Comment se peut-il que des personnes, si compétentes, pertinentes et efficaces dans leurs métiers, puissent faire des erreurs grossières dans des décisions personnelles qui, avec les avancées modernes de la société et des technologies, ont toutes les chances de les conduire devant un tribunal ? Au-delà de l’éthique, cette question porte sur l’efficacité de leurs décisions.
Comment le cerveau déraille
Les neurosciences et la psychologie sociale nous permettent aujourd’hui de comprendre comment les cerveaux les plus brillants commettent de lourdes erreurs de jugement. Nous savons par exemple que le cerveau humain analyse spontanément les situations par analogie avec ce qu’il connaît déjà, et qu’il applique alors des solutions prédéfinies. C’est plus rapide et plus économe en ressources, et cela nous a été un avantage tout au long de l’évolution des espèces. Mais dans des cas complexes, si nous ne nous donnons pas les moyens de passer sur le « système 2 » qui soumet toutes les données du problème à une analyse rationnelle, plus lente et consommatrice d’énergie, ces mécanismes nous font dérailler.
Une circonstance aggravante est la présence de biais personnels : conflit d’intérêt, attachement émotionnel excessif, ou souvenirs trompeurs, ces expériences qui semblent comparables à la situation nouvelle mais qui ne le sont pas et nous emmènent sur de fausses pistes. C’est ainsi que le général Matthew Broderick est parti se coucher juste avant la ruine des digues de la Nouvelle-Orléans, lors des dramatiques inondations de 2005, après avoir assuré au président des États-Unis qu’elles tenaient bon. Il semble que sa longue expérience opérationnelle ne comportait pas beaucoup de cas similaires…
L’intérêt d’être accompagné dans la prise de décision stratégique
Sous stress, sous la pression du délai et de la multiplicité des informations, il y a des chances très faibles pour qu’une personne seule puisse faire l’une des choses plus difficiles pour l’esprit humain, à savoir revenir sur sa première évaluation d’une situation. Le dirigeant gagne à se faire accompagner dans ses prises décisions stratégiques par des individus ou des groupes.

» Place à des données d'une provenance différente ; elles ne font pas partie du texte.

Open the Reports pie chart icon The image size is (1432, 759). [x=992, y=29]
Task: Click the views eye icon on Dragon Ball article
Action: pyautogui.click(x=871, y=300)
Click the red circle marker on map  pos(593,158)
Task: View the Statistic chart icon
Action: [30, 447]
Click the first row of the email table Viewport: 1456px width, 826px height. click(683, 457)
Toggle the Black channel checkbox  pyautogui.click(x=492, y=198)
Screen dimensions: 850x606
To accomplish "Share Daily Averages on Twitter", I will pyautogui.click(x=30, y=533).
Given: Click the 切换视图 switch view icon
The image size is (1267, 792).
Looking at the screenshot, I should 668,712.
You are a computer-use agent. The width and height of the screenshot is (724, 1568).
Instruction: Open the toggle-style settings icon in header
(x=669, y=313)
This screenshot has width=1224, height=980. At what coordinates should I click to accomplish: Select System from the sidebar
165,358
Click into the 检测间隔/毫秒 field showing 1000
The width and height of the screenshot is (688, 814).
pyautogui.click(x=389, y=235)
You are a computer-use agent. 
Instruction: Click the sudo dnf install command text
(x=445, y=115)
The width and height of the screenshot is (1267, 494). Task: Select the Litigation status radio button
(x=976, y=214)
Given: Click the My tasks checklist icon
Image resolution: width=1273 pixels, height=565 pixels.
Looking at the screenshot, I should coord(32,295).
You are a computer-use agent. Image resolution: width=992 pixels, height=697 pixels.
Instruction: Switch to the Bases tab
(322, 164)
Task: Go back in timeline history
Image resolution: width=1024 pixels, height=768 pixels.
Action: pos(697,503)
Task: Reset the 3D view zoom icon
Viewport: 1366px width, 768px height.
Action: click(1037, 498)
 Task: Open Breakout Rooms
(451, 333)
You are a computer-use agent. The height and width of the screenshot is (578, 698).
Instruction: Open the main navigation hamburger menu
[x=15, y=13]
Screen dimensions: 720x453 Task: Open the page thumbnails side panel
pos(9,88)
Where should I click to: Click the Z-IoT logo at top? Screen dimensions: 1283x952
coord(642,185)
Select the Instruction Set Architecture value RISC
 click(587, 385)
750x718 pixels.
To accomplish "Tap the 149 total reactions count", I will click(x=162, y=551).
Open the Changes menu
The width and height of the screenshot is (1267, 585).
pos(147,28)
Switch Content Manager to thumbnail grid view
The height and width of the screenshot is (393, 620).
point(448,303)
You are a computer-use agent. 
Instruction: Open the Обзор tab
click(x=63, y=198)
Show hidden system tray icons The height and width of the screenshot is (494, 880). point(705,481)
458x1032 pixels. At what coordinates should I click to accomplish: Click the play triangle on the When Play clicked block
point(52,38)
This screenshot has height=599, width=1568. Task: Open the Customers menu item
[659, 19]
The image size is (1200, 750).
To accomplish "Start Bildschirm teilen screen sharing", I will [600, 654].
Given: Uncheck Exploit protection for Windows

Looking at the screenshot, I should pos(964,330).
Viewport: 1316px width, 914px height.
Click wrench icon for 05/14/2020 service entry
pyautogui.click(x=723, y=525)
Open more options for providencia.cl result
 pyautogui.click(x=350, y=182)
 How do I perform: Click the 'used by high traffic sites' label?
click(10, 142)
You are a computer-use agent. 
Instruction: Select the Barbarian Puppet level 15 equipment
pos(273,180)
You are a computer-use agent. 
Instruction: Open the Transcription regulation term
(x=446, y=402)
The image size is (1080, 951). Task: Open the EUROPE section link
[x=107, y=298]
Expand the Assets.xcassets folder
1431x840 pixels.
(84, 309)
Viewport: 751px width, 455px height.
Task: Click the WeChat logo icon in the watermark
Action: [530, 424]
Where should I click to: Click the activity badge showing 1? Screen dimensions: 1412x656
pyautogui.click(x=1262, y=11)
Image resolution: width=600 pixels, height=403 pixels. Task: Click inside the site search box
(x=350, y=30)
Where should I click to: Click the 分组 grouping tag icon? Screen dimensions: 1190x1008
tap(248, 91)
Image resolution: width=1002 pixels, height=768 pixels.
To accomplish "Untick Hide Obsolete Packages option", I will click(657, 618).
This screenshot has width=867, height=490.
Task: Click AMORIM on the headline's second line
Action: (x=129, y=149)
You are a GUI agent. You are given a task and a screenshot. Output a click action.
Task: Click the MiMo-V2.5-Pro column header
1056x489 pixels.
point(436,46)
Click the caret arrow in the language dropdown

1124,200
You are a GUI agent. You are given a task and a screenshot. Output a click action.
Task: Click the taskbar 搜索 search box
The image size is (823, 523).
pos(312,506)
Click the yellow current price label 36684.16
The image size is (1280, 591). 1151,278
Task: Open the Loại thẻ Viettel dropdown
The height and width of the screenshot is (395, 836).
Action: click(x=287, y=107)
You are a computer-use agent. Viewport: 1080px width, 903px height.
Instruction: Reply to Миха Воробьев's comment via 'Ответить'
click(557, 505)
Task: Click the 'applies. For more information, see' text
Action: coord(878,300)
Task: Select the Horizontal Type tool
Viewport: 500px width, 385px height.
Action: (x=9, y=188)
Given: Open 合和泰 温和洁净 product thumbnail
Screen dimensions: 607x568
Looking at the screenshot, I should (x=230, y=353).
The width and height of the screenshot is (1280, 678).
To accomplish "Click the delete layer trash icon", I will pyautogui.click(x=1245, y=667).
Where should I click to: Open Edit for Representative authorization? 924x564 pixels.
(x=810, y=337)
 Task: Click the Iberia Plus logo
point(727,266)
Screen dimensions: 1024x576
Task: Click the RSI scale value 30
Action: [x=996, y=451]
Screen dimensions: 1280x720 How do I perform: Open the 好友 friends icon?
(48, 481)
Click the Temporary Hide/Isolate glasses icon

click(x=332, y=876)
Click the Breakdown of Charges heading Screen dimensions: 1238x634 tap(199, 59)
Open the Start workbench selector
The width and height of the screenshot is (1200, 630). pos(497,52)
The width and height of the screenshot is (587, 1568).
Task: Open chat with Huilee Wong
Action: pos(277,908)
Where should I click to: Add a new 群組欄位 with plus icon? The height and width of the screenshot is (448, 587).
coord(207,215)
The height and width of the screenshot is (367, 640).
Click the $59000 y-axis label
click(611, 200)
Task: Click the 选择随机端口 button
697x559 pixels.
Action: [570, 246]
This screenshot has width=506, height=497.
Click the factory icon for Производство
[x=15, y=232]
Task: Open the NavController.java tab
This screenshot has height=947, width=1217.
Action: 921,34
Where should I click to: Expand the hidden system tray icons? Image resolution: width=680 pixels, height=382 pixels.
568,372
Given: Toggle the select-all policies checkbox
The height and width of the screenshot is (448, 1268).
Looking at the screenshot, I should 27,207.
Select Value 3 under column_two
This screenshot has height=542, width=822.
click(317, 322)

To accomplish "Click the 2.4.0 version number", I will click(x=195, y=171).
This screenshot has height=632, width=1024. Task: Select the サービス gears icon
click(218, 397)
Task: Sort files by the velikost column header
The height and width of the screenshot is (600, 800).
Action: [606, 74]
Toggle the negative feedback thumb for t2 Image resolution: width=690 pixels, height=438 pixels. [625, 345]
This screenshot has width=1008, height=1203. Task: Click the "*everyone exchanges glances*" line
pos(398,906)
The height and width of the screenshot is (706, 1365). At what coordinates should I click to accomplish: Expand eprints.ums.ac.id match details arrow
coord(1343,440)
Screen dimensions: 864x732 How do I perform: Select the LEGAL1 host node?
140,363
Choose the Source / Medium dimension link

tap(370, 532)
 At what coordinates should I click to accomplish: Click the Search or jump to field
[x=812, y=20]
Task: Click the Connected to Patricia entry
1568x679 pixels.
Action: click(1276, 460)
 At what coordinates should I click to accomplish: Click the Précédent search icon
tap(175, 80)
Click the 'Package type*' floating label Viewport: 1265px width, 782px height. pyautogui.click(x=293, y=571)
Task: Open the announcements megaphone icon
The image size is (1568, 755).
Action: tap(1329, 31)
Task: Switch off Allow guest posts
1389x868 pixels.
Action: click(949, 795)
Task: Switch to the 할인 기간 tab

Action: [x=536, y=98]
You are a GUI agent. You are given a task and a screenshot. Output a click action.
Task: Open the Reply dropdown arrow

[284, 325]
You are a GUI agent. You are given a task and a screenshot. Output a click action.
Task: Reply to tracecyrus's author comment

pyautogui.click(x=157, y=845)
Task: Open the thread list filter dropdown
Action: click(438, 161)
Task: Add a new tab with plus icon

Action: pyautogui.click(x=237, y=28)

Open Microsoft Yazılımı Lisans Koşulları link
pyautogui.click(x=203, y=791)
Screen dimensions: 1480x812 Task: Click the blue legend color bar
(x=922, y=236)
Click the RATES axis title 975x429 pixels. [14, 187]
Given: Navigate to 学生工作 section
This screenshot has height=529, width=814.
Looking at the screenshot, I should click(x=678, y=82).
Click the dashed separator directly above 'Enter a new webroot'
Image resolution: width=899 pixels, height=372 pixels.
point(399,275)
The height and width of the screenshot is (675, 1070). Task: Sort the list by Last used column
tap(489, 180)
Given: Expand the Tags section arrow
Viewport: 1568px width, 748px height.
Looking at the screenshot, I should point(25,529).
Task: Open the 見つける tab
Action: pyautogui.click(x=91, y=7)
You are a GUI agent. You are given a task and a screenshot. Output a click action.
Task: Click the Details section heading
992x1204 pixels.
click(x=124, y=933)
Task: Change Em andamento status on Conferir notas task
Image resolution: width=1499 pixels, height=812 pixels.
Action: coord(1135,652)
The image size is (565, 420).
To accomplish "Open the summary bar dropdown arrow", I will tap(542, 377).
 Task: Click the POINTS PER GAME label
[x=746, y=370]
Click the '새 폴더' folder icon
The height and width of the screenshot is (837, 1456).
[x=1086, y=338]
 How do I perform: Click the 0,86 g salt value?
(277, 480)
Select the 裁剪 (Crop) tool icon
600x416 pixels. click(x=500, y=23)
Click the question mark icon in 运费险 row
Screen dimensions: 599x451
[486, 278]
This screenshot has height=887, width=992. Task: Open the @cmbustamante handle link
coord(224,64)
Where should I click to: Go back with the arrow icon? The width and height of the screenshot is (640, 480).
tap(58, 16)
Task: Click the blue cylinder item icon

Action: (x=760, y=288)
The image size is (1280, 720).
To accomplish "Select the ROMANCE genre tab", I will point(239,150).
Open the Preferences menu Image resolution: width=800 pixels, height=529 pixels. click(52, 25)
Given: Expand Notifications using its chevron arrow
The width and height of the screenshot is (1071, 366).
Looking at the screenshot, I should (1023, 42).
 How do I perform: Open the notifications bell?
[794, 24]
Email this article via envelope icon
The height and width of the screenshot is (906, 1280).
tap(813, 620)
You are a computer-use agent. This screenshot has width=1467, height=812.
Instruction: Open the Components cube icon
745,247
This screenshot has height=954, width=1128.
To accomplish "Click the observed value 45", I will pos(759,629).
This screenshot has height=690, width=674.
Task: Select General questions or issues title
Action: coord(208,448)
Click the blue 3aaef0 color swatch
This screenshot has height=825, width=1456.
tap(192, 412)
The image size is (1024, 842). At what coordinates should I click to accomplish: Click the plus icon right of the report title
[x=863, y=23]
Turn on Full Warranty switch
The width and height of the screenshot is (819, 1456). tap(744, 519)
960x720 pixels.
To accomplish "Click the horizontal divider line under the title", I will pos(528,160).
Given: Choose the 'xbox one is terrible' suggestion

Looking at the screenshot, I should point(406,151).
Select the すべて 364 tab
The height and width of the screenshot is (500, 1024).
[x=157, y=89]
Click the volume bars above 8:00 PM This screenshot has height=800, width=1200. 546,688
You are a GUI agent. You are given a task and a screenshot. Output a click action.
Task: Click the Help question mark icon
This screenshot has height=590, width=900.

Ces personnes doivent toutefois être bien choisies pour être en mesure de l’aider.
Le plus simple est d’avoir recours à des aides internes, instances de gouvernance, comités de direction ou tout individu éclairé qu’ils peuvent consulter pour information et pour obtenir un avis ou un écho sur leurs décisions. Ces aides sont toutefois parties prenantes des décisions sur lesquelles leurs avis sont demandés et leurs propres raisonnements sont soumis à leurs biais d’intérêt.
Le recours à des ressources externes, professionnels de l’accompagnement des dirigeants et répondant à une éthique irréprochable, est bien entendu fort intéressant quand c’est matériellement possible. Il peut s’agir d’individus comme des conseillers de direction, des executive coachs, des sparring partners ou des groupes comme des comités consultatifs.
Le dirigeant est écouté, la cohérence de sa pensée est vérifiée, ses croyances sont questionnées, objectivées, une analyse des risques est proposée, de nouvelles voies sont ouvertes… Il lui est alors possible de reconstruire et de rationaliser sa pensée.
Développer des habitudes de pensée et d’action vertueuses
Ainsi, plutôt que de s’en remettre à sa seule intelligence, à ses seules connaissances techniques ou à son intuition, le dirigeant avisé gagne à reconnaître son imperfection, à prendre du recul par rapport à sa pensée immédiate, à reconnaître, accepter et se méfier de ses biais et de ses défauts, et à confronter ses idées à celles de conseillers ou de personnes de confiance. Se ramener aux valeurs, aux règles éthiques et aux axes stratégiques de l’entreprise permet d’éviter des erreurs et des approximations.
En prenant le temps d’analyser les situations avec d’autres, le dirigeant augmente ses chances de prendre des décisions efficaces et pertinentes.